Whatever the records hold, copy it exactly and completely.

(Source records)
▼▼▼

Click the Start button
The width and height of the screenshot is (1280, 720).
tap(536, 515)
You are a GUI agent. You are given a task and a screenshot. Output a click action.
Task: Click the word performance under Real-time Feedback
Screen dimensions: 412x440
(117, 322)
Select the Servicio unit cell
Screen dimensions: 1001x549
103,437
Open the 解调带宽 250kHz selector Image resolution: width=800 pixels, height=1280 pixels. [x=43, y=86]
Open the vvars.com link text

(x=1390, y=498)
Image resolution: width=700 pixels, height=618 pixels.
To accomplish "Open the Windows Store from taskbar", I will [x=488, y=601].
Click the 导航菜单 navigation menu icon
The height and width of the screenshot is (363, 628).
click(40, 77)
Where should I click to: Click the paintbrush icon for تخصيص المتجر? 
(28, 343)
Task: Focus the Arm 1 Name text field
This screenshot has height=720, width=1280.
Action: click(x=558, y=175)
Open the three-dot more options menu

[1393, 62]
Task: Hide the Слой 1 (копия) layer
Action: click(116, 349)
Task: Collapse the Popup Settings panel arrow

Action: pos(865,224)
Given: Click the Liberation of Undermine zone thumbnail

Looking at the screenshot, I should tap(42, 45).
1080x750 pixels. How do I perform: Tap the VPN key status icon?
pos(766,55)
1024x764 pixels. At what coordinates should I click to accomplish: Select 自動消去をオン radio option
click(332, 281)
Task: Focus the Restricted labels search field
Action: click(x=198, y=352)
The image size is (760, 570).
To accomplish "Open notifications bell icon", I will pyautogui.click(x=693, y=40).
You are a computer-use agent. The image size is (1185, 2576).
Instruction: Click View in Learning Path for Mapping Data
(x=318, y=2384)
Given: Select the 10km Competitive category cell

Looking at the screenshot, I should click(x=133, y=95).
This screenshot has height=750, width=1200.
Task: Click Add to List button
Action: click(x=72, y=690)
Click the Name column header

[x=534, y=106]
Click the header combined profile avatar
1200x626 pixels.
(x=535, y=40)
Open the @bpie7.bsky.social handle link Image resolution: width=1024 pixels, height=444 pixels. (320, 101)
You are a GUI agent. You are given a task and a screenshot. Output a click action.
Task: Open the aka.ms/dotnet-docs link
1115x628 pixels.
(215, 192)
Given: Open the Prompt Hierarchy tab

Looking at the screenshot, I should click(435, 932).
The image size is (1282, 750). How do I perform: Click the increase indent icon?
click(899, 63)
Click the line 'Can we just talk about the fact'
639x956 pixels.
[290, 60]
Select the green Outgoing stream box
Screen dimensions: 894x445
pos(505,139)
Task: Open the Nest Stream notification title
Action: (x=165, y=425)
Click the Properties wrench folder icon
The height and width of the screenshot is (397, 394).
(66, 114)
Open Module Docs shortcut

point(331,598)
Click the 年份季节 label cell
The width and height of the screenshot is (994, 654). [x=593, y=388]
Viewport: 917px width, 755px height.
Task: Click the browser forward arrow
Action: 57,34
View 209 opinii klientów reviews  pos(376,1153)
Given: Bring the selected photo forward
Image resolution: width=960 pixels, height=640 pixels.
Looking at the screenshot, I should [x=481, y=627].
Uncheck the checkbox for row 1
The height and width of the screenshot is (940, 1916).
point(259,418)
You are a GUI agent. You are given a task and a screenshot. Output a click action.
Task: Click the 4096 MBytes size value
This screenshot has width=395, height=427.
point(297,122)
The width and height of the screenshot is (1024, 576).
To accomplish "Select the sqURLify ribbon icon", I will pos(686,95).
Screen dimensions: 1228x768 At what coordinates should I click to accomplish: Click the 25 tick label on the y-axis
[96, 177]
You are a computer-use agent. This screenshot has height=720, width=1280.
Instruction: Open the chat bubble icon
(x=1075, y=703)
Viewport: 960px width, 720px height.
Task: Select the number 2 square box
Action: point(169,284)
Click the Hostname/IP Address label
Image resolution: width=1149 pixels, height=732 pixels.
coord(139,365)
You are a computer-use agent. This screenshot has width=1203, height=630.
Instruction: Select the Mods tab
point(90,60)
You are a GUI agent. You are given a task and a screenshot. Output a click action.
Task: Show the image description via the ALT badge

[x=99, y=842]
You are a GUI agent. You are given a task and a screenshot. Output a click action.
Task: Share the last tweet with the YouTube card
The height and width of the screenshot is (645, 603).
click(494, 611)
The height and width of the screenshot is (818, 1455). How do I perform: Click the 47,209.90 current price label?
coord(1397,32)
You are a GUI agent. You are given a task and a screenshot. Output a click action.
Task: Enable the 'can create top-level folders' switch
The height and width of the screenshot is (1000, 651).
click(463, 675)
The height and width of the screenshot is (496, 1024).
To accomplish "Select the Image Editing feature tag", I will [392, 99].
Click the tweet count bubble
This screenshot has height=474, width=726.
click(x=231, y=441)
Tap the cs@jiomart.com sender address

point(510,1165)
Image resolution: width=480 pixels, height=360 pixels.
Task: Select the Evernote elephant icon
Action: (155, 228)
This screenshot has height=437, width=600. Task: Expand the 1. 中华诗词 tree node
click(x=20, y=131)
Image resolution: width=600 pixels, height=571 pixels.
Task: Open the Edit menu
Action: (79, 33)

▲▲▲

#### Response to this exercise:
Click the Start button
The width and height of the screenshot is (1280, 720).
tap(536, 515)
You are a GUI agent. You are given a task and a screenshot. Output a click action.
Task: Click the word performance under Real-time Feedback
Screen dimensions: 412x440
(117, 322)
Select the Servicio unit cell
Screen dimensions: 1001x549
103,437
Open the 解调带宽 250kHz selector Image resolution: width=800 pixels, height=1280 pixels. [x=43, y=86]
Open the vvars.com link text

(x=1390, y=498)
Image resolution: width=700 pixels, height=618 pixels.
To accomplish "Open the Windows Store from taskbar", I will [x=488, y=601].
Click the 导航菜单 navigation menu icon
The height and width of the screenshot is (363, 628).
click(40, 77)
Where should I click to: Click the paintbrush icon for تخصيص المتجر? 
(28, 343)
Task: Focus the Arm 1 Name text field
This screenshot has height=720, width=1280.
Action: click(x=558, y=175)
Open the three-dot more options menu

[1393, 62]
Task: Hide the Слой 1 (копия) layer
Action: click(116, 349)
Task: Collapse the Popup Settings panel arrow

Action: pos(865,224)
Given: Click the Liberation of Undermine zone thumbnail

Looking at the screenshot, I should tap(42, 45).
1080x750 pixels. How do I perform: Tap the VPN key status icon?
pos(766,55)
1024x764 pixels. At what coordinates should I click to accomplish: Select 自動消去をオン radio option
click(332, 281)
Task: Focus the Restricted labels search field
Action: click(x=198, y=352)
The image size is (760, 570).
To accomplish "Open notifications bell icon", I will pyautogui.click(x=693, y=40).
You are a computer-use agent. The image size is (1185, 2576).
Instruction: Click View in Learning Path for Mapping Data
(x=318, y=2384)
Given: Select the 10km Competitive category cell

Looking at the screenshot, I should click(x=133, y=95).
This screenshot has height=750, width=1200.
Task: Click Add to List button
Action: click(x=72, y=690)
Click the Name column header

[x=534, y=106]
Click the header combined profile avatar
1200x626 pixels.
(x=535, y=40)
Open the @bpie7.bsky.social handle link Image resolution: width=1024 pixels, height=444 pixels. (320, 101)
You are a GUI agent. You are given a task and a screenshot. Output a click action.
Task: Open the aka.ms/dotnet-docs link
1115x628 pixels.
(215, 192)
Given: Open the Prompt Hierarchy tab

Looking at the screenshot, I should click(435, 932).
The image size is (1282, 750). How do I perform: Click the increase indent icon?
click(899, 63)
Click the line 'Can we just talk about the fact'
639x956 pixels.
[290, 60]
Select the green Outgoing stream box
Screen dimensions: 894x445
pos(505,139)
Task: Open the Nest Stream notification title
Action: (x=165, y=425)
Click the Properties wrench folder icon
The height and width of the screenshot is (397, 394).
(66, 114)
Open Module Docs shortcut

point(331,598)
Click the 年份季节 label cell
The width and height of the screenshot is (994, 654). [x=593, y=388]
Viewport: 917px width, 755px height.
Task: Click the browser forward arrow
Action: 57,34
View 209 opinii klientów reviews  pos(376,1153)
Given: Bring the selected photo forward
Image resolution: width=960 pixels, height=640 pixels.
Looking at the screenshot, I should [x=481, y=627].
Uncheck the checkbox for row 1
The height and width of the screenshot is (940, 1916).
point(259,418)
You are a GUI agent. You are given a task and a screenshot. Output a click action.
Task: Click the 4096 MBytes size value
This screenshot has width=395, height=427.
point(297,122)
The width and height of the screenshot is (1024, 576).
To accomplish "Select the sqURLify ribbon icon", I will pos(686,95).
Screen dimensions: 1228x768 At what coordinates should I click to accomplish: Click the 25 tick label on the y-axis
[96, 177]
You are a computer-use agent. This screenshot has height=720, width=1280.
Instruction: Open the chat bubble icon
(x=1075, y=703)
Viewport: 960px width, 720px height.
Task: Select the number 2 square box
Action: point(169,284)
Click the Hostname/IP Address label
Image resolution: width=1149 pixels, height=732 pixels.
coord(139,365)
You are a computer-use agent. This screenshot has width=1203, height=630.
Instruction: Select the Mods tab
point(90,60)
You are a GUI agent. You are given a task and a screenshot. Output a click action.
Task: Show the image description via the ALT badge

[x=99, y=842]
You are a GUI agent. You are given a task and a screenshot. Output a click action.
Task: Share the last tweet with the YouTube card
The height and width of the screenshot is (645, 603).
click(494, 611)
The height and width of the screenshot is (818, 1455). How do I perform: Click the 47,209.90 current price label?
coord(1397,32)
You are a GUI agent. You are given a task and a screenshot. Output a click action.
Task: Enable the 'can create top-level folders' switch
The height and width of the screenshot is (1000, 651).
click(463, 675)
The height and width of the screenshot is (496, 1024).
To accomplish "Select the Image Editing feature tag", I will [392, 99].
Click the tweet count bubble
This screenshot has height=474, width=726.
click(x=231, y=441)
Tap the cs@jiomart.com sender address

point(510,1165)
Image resolution: width=480 pixels, height=360 pixels.
Task: Select the Evernote elephant icon
Action: (155, 228)
This screenshot has height=437, width=600. Task: Expand the 1. 中华诗词 tree node
click(x=20, y=131)
Image resolution: width=600 pixels, height=571 pixels.
Task: Open the Edit menu
Action: (79, 33)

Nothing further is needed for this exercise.